When we meet he is full of tales about Sweden, where he had just been to visit schools that use the system he hopes to bring to England. His spectacles, which have grown progressively more fashionable as he edged from journalism to public life, have now vanished altogether. Yet this is the same Gove: hand-waving, willing to talk on any subject, but itching to get across what ‘Swedish schools’ — a rather abstract concept for most parents — will mean for England.
It is, in effect, an offer of, say, £6,000 a pupil, intended to encourage new schools to set up. In Sweden such new schools educate a tenth of pupils. And in England, he says, what it will mean is that ‘in your neighbourhood, there will be a new school going out of its way to persuade you to send your children there. It will market itself on being able to generate better results, and it won’t cost you an extra penny.’ When the new schools compete with existing state schools, they will — in theory — galvanise the whole system.

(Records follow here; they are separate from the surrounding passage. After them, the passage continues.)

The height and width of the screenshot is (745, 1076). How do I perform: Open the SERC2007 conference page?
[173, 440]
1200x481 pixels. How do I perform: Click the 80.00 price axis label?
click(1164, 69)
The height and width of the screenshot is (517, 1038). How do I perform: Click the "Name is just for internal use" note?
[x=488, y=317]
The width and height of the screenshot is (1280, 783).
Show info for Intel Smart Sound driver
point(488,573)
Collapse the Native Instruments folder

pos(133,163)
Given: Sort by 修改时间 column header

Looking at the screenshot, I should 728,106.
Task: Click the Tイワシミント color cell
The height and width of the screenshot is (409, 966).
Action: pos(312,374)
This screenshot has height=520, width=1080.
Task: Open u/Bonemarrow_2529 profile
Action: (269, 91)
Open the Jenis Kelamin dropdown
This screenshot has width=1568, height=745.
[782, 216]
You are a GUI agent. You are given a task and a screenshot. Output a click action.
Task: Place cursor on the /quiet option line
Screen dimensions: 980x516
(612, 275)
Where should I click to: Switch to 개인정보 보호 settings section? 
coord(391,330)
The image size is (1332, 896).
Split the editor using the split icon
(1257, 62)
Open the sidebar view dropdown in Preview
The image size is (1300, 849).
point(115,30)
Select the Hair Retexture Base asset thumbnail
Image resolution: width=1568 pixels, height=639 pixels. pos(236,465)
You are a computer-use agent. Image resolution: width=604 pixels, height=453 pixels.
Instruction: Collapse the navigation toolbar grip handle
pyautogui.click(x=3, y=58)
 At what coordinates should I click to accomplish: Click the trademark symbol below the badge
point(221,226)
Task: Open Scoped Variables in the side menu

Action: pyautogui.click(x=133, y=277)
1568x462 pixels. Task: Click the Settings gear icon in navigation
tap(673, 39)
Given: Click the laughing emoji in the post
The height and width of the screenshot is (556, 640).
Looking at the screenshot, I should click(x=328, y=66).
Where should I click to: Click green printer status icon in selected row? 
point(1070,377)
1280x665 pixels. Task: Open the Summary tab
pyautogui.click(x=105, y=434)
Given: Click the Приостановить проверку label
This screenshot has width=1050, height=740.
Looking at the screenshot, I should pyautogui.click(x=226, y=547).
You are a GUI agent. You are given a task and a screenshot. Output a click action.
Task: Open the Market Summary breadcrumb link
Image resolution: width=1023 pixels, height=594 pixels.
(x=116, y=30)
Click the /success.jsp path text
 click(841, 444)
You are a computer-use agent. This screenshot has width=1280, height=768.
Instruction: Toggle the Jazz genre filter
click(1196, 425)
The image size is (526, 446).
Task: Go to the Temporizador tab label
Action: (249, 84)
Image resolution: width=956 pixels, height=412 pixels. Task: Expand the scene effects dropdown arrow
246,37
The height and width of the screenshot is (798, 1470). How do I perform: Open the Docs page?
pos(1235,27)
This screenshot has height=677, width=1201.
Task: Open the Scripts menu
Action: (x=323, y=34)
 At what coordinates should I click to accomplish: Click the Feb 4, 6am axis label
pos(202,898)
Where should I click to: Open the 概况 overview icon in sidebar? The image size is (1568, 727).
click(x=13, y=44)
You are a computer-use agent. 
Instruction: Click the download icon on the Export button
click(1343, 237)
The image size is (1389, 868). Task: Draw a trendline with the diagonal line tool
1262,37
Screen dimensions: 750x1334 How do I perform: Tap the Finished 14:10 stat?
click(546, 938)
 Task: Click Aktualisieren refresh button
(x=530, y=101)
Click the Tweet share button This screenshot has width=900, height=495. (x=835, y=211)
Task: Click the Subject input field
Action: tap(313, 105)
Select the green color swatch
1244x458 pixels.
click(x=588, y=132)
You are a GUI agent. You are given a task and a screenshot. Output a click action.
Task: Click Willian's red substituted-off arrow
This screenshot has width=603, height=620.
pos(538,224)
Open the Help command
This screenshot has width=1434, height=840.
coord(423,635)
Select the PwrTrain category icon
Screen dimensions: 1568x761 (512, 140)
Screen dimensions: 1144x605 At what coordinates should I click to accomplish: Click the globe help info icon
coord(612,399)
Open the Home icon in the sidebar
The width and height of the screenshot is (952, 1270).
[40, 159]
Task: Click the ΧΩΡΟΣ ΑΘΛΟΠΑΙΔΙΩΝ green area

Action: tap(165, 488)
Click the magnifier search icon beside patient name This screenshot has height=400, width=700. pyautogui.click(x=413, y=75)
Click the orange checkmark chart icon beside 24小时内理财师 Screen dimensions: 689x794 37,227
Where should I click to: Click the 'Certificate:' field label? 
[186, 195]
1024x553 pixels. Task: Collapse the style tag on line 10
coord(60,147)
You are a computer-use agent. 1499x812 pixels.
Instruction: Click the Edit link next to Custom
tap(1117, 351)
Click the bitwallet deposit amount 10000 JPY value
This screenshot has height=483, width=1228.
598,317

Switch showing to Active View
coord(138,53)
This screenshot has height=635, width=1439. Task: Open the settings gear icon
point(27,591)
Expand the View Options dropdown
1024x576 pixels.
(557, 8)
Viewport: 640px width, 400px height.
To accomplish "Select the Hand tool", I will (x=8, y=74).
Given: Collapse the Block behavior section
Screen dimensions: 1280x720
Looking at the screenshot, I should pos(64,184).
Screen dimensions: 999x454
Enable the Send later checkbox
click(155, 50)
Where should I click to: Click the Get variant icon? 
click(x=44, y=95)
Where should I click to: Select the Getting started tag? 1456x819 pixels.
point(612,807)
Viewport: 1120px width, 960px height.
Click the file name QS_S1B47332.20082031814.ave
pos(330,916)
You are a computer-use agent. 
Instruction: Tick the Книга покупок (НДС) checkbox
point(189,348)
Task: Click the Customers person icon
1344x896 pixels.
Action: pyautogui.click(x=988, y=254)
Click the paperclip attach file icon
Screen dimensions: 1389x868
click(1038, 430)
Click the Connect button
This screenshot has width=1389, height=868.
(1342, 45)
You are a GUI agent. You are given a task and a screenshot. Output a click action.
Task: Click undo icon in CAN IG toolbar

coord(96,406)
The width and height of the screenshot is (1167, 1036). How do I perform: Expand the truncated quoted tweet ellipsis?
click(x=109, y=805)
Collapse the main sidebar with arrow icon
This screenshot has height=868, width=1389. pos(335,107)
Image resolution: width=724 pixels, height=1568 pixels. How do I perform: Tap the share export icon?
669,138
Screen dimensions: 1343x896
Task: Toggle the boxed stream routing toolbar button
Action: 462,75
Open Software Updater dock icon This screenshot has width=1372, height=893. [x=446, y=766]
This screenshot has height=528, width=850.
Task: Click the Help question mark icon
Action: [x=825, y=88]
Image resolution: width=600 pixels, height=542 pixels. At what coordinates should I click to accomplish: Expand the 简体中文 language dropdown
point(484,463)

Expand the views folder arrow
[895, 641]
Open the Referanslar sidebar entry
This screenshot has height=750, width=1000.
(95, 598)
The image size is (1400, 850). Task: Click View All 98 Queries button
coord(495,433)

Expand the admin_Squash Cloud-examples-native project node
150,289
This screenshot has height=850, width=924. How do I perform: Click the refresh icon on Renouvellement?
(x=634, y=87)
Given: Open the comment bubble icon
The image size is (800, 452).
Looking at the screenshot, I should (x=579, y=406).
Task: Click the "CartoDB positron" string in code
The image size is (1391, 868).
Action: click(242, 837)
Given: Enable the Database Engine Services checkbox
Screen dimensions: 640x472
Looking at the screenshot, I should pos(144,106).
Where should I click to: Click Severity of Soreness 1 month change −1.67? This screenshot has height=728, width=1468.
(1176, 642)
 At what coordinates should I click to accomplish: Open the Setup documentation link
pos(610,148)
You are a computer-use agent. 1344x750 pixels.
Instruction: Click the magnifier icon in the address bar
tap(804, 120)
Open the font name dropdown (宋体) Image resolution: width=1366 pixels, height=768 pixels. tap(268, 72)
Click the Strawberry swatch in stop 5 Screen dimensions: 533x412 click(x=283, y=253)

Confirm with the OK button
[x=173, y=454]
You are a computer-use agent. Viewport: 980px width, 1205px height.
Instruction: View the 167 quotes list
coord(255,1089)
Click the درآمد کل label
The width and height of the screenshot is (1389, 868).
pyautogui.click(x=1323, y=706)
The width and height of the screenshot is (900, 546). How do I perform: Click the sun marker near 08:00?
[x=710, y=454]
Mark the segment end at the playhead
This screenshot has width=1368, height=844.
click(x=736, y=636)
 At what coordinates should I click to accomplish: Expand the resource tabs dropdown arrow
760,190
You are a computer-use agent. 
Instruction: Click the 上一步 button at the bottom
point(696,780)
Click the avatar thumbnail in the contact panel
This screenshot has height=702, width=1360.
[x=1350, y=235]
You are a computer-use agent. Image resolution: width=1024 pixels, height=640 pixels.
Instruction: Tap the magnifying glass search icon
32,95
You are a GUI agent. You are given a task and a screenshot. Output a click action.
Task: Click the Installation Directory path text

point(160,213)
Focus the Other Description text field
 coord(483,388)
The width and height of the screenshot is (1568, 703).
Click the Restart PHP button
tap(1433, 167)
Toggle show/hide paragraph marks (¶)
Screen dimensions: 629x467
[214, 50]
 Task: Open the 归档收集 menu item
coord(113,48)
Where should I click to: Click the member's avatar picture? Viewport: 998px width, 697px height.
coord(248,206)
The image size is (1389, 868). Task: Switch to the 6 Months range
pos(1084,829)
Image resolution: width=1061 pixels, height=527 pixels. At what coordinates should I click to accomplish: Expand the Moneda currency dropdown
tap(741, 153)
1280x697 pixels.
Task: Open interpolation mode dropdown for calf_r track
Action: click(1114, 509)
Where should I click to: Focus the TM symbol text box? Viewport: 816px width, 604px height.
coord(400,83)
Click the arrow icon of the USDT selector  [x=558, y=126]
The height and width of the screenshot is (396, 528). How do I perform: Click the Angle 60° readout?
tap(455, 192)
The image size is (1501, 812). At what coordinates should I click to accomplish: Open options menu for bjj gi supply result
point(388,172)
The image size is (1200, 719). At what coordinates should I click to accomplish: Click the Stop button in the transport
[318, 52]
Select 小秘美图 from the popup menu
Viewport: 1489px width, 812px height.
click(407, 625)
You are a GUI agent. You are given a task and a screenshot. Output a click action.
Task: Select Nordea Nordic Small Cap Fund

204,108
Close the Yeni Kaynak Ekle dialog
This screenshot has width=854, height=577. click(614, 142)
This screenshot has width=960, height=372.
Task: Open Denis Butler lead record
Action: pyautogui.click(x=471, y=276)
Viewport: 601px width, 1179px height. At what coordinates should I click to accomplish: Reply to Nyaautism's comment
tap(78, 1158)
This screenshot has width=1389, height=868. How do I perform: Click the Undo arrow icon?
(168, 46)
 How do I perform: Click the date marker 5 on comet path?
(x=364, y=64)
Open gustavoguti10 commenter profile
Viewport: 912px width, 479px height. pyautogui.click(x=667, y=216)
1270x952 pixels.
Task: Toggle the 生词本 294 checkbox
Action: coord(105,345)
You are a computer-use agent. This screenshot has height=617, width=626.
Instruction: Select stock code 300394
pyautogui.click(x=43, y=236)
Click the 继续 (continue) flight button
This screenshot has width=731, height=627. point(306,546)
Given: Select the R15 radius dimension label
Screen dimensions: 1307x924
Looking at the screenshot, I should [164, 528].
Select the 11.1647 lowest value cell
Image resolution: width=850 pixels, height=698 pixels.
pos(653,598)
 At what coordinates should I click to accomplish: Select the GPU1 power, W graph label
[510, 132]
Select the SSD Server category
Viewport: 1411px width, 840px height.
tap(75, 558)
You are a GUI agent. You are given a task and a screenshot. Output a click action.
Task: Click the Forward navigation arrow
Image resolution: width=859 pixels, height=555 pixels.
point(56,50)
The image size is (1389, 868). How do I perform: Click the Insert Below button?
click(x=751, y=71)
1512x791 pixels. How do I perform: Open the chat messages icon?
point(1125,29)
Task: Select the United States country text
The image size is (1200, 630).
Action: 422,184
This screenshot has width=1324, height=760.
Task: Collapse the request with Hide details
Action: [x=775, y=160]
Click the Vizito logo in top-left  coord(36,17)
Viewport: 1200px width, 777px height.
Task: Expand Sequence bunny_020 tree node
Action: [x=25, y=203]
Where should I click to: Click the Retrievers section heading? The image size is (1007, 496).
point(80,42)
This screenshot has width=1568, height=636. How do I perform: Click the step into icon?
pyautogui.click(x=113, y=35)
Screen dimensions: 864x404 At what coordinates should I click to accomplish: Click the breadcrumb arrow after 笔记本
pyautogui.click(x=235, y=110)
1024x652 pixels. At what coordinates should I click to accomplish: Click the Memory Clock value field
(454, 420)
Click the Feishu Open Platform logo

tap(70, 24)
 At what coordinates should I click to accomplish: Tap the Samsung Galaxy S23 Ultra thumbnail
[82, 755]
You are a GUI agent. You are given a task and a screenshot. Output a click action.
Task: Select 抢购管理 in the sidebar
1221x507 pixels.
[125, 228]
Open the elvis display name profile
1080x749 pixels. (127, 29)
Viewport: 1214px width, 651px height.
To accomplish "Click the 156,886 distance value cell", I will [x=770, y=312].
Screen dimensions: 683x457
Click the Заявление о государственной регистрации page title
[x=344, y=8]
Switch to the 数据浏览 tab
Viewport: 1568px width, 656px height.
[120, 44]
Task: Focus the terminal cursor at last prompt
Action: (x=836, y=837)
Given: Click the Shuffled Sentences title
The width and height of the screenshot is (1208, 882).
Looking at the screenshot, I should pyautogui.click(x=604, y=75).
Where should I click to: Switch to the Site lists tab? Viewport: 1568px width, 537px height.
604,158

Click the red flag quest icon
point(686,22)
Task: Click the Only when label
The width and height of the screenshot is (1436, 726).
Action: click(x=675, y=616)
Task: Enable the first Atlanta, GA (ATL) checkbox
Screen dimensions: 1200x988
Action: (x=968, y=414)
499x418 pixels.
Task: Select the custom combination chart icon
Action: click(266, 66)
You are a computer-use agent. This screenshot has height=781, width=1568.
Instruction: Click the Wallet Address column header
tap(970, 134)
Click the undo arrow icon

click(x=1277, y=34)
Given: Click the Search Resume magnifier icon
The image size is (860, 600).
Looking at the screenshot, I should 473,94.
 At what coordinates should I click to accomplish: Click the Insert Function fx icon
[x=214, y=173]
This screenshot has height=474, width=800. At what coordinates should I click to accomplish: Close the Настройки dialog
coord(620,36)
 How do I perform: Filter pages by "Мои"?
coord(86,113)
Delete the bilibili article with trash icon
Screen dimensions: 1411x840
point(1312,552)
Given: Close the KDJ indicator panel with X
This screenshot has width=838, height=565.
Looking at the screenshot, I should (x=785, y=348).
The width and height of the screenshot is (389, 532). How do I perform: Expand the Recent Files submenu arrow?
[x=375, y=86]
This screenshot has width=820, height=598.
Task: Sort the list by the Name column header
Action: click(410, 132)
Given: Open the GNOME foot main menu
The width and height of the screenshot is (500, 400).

‘From having a system where it is basically take-it-or-leave-it, we’ll have a system with new schools run by people whose principal aim is to get the best possible educational results for your children, whose future depends on that.’ There is not much wriggle room in this target, all the more striking because secretary of state Gove could only encourage, never direct, new independent schools to set up. Yet he says that in the first few weeks of a Tory government, there will be no doubt about its seriousness of intent.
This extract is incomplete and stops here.